The pavilion was a replica of Pu Lun’s country home. It included a pagoda of carved wood, ebony, and ivory. Inside: a 17-foot portrait of the empress dowager (this work is now in the Smithsonian), as well as silks and jades, dragons and gilded lions, scrolls and porcelain and coins.
A St. Louis Post-Dispatch reporter speculated about how much traditional Chinese etiquette would be required for the royal visit. Would the Fair’s president, David Francis, need to kowtow, bowing 30 times and striking the floor with his brow nine times each time he bowed? Fair officials might be excused from using chopsticks, “since it requires a long training to be able to get morsels to the mouth by means of these implements,” but courtesy could require a few puffs of an opium pipe, should the prince smoke one, and afterward the St. Louisans should arrange to be put to bed straightaway…
Pu Lun put his new friends immediately at ease. At the Washington Hotel, he listened to American music and doled out about $1,000 in tips. He’d brought a huge retinue, but he braved American cooking and quickly acquired a taste for beef, potatoes, and hard-boiled eggs. Adolphus Busch presented him with a horse-drawn carriage, and there were sightings of it all over the city. Newspapers reported how late he slept in the morning, his taste for ice cream, and his wagers at the racetrack.
In short, Pu Lun fell in love with much of American culture—which was opportune, for he had an agenda for his visit. He was conveying a message to President Theodore Roosevelt from his uncle the emperor, who pronounced the fair “a fresh opportunity of manifesting our friendship.” China had survived a war with Japan and the Boxer Rebellion. Now the Qing Dynasty was under pressure to open and democratize China.

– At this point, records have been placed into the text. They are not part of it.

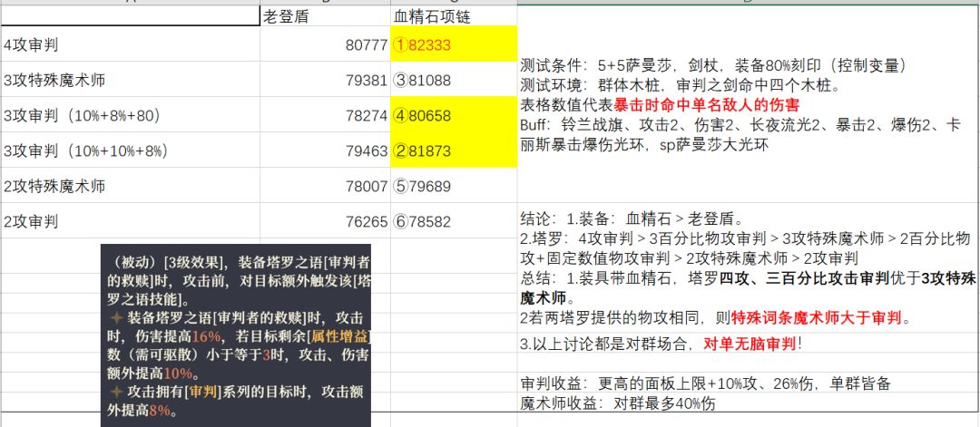This screenshot has height=427, width=980.
Task: Click the 4攻审判 row label cell
Action: (131, 44)
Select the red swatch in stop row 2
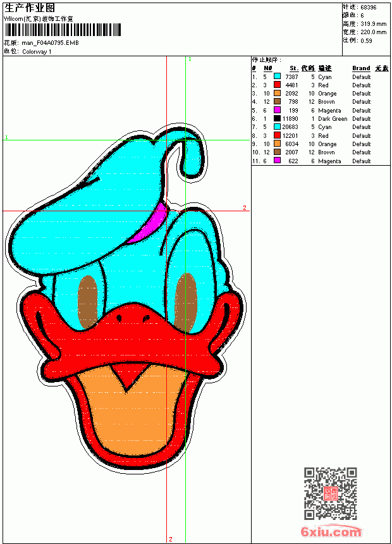 click(x=277, y=84)
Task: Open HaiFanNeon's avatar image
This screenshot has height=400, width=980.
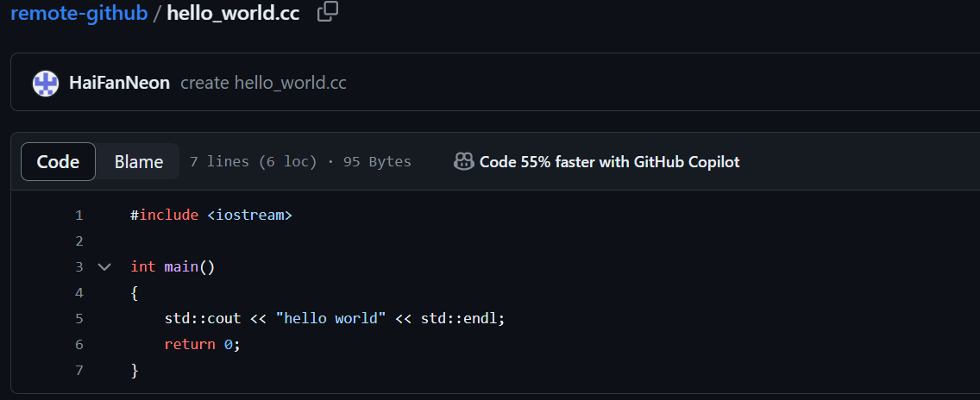Action: pos(46,83)
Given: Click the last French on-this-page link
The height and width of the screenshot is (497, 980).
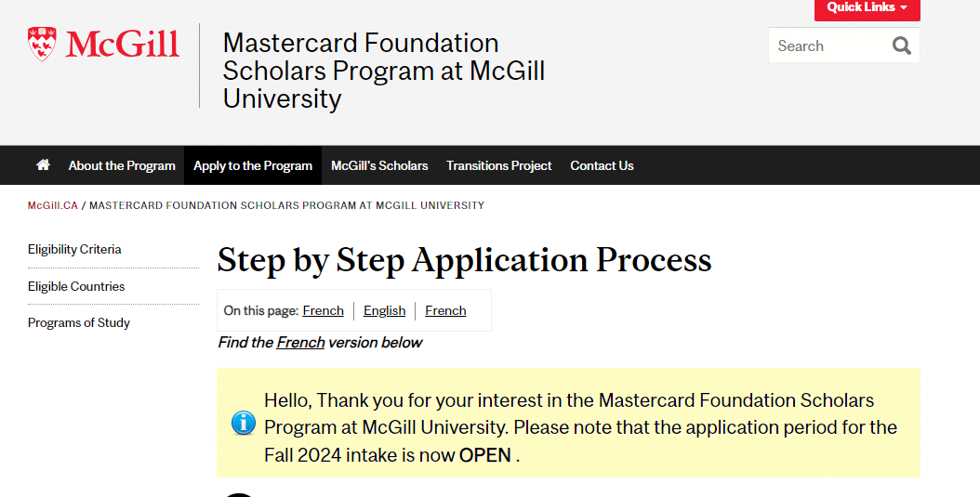Looking at the screenshot, I should [445, 310].
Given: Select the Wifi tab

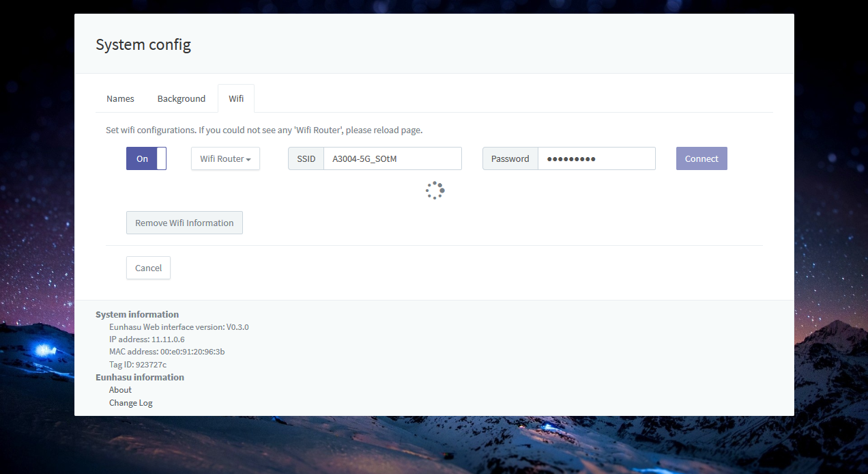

Alas, diplomacy snagged: U.S. immigration officials detained many of the workers, merchants, and actors headed for the Fair, and the bitter feelings that resulted prompted a Chinese boycott of American goods. Pu Lun never became emperor; by 1912, China was a republic. Many of the pavilion’s treasures were sold to pay for passage home, and they wound up in private homes all over St. Louis.